Tâche:
Pourriez-vous prolonger le texte sur la faillite du milieu révolutionnaire en reprenant juste après sa dernière phrase ?

Texte fourni:
---+---
Cependant, le milieu révolutionnaire dans son ensemble ne peut échapper à la conscience de sa propre faillite ; il lui manque simplement la lucidité et le courage pour en tirer les conclusions nécessaires.
Parfois affleurent, dans la presse du milieu, des doutes, mais qui ne sont en rien exploités. Par exemple dans sa livraison N°13, de 1995, la "Communist Workers Organisation" écrit :
"Même le capitalisme décadent, qui détruit la planète de nombreuses manières, peut produire quelque chose de potentiellement positif pour l'humanité comme un tout"
Mais c'est pour conclure immédiatement en-dessous (avec une curieuse référence à d'éventuelles protestations du CCI, comme s'il s'agissait de ne pas chagriner ce dernier) :
"Il ne fait aucun doute que ces camarades (ceux du CCI NDR) nieront ceci sur la base du fait qu'il n'y a rien de positif dans le capitalisme du 20° siècle. Cependant, comme nous le disons dans "Les bases matérielles de la guerre", reconnaître qu'il y a eu une croissance économique depuis 1914 n'est pas dire que le capitalisme aujourd'hui est historiquement progressif..." (id.)
Autrement dit, le mode de production capitaliste continue de développer les bases matérielles du communisme (à l'exemple, juste, de la CWO sur le développement des télécommunications, on pourrait ajouter le phénomène, beaucoup plus général, du minage du temps de travail nécessaire, conformément aux prévisions de Marx), mais ceci n'a rien de progressif, ni de positif pour le prolétariat. Comprenne qui peut !
---+---
Matériel fourni:
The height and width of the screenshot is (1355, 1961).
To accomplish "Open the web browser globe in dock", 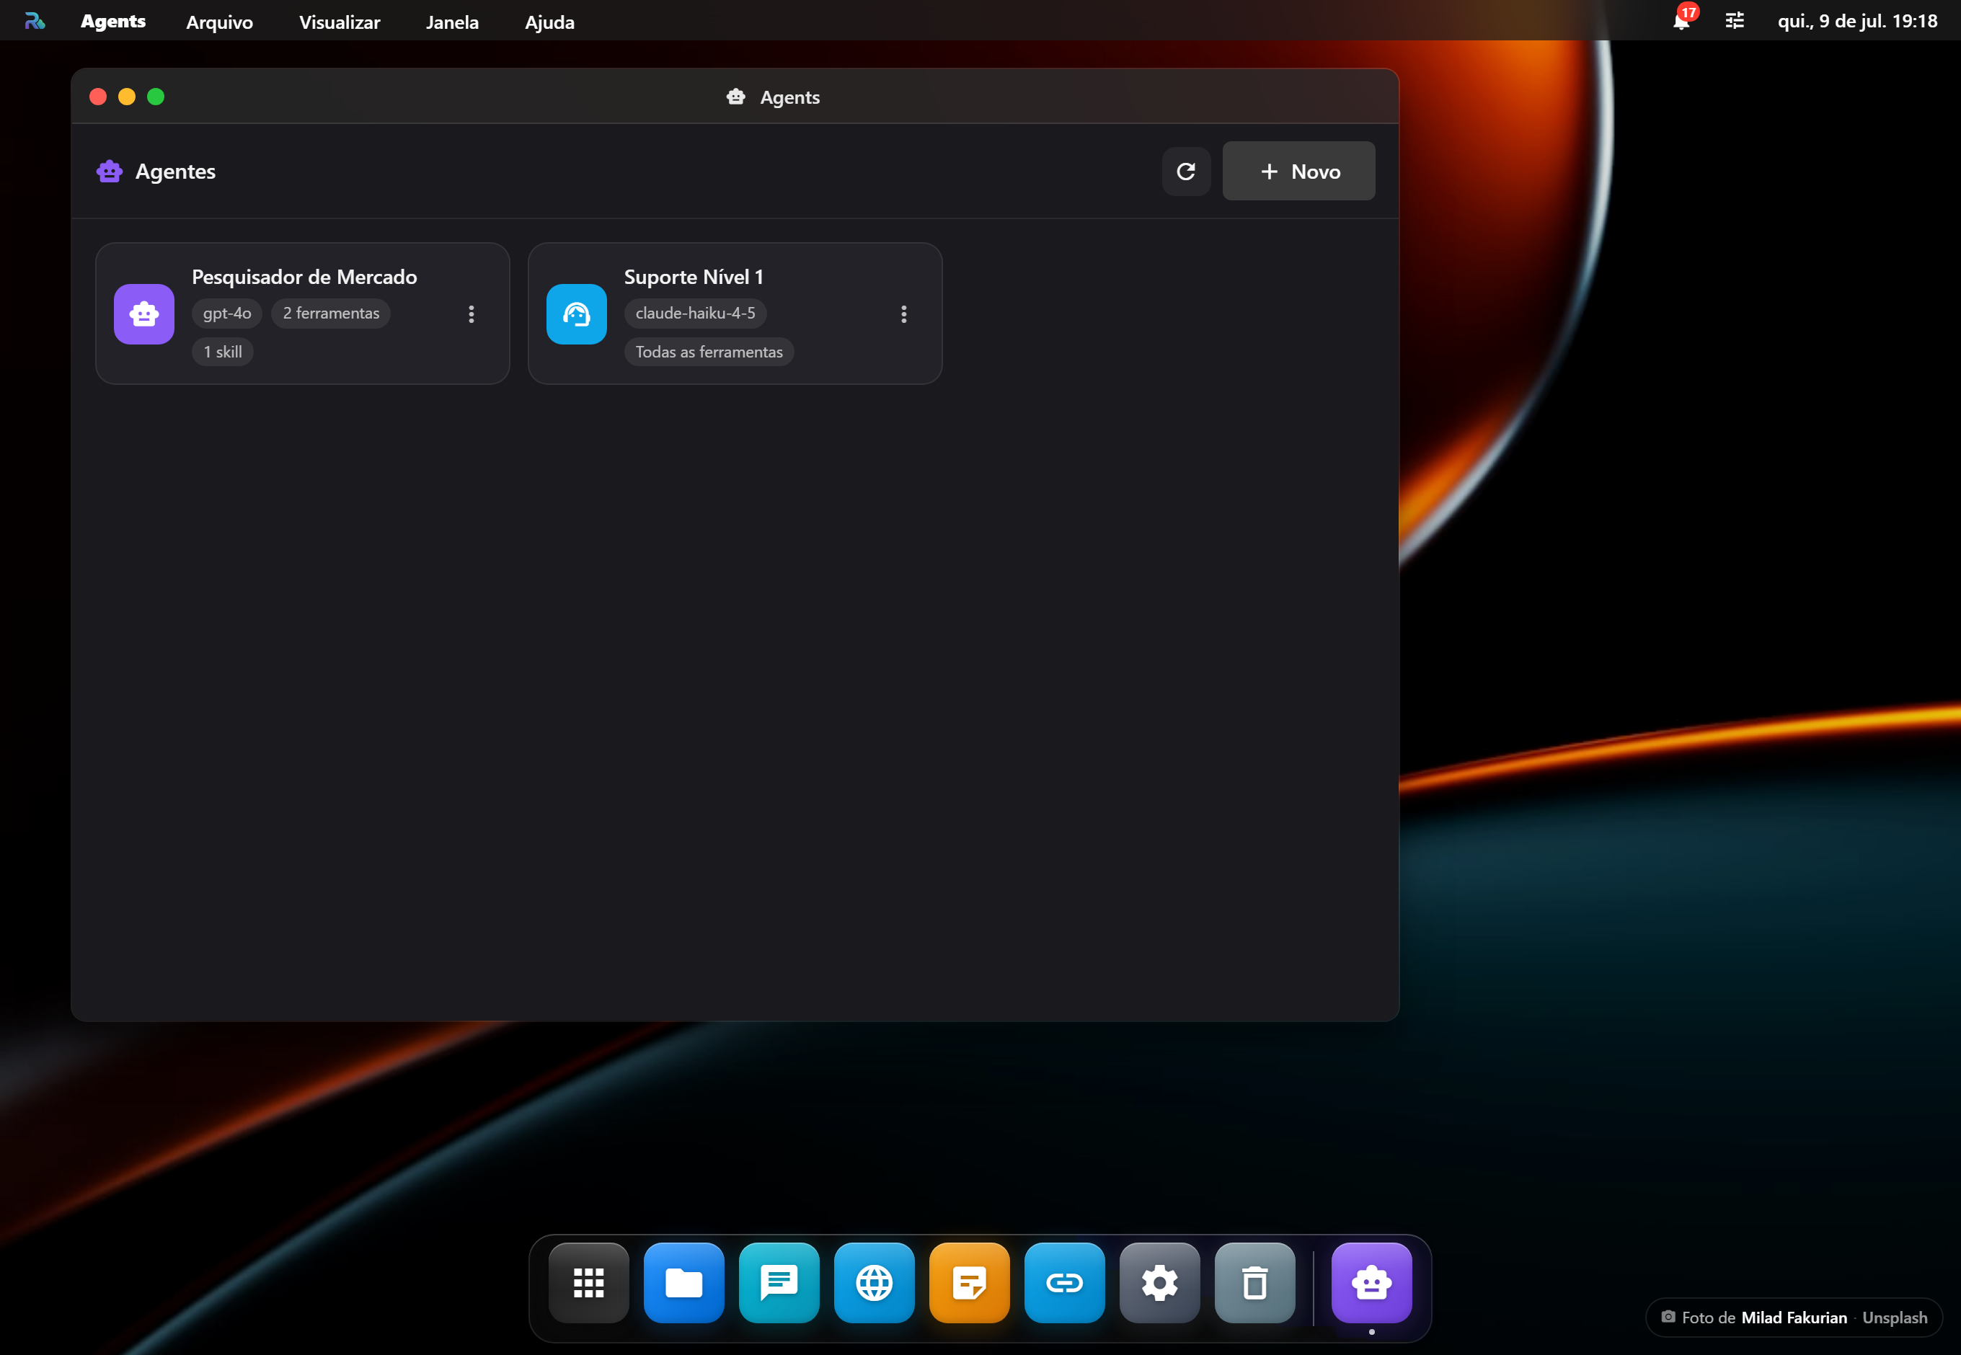I will pyautogui.click(x=874, y=1283).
---+---
Réponse ci-dessous:
A propos, justement, du problème du temps de travail, les "Cahiers du marxisme vivant" consacrent André Gorz, sociologue réactionnaire dont nous avons déjà critiqué les écrits dans la RIMC N° 4 , comme représentant d'un "nouvel utopisme", dans lequel on peut voir un "signe des temps". Or, si l'utopisme, celui de Fourier, d'Owen était effectivement, sous une forme encore immature, le signe annonciateur de la véritable critique de la société capitaliste effectuée scientifiquement par Marx et Engels, les "propositions" des Gorz et autres courants syndicalo-humanistes ne sont qu'un énième avatar du réformisme des plus crapuleux.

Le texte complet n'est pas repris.